* What you are asked to do
Update the lines below so that "GUI agent" becomes "desktop agent", leaving everything else unchanged.

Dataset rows
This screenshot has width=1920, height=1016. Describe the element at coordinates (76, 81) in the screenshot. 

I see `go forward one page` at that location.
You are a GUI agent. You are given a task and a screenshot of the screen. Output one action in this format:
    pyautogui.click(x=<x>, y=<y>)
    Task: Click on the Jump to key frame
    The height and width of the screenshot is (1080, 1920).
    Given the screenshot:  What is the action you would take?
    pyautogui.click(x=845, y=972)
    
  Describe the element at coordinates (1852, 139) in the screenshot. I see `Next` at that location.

* Correct result
This screenshot has width=1920, height=1016. Describe the element at coordinates (76, 81) in the screenshot. 

I see `go forward one page` at that location.
You are a desktop agent. You are given a task and a screenshot of the screen. Output one action in this format:
    pyautogui.click(x=<x>, y=<y>)
    Task: Click on the Jump to key frame
    The height and width of the screenshot is (1080, 1920).
    Given the screenshot:  What is the action you would take?
    pyautogui.click(x=845, y=972)
    
  Describe the element at coordinates (1852, 139) in the screenshot. I see `Next` at that location.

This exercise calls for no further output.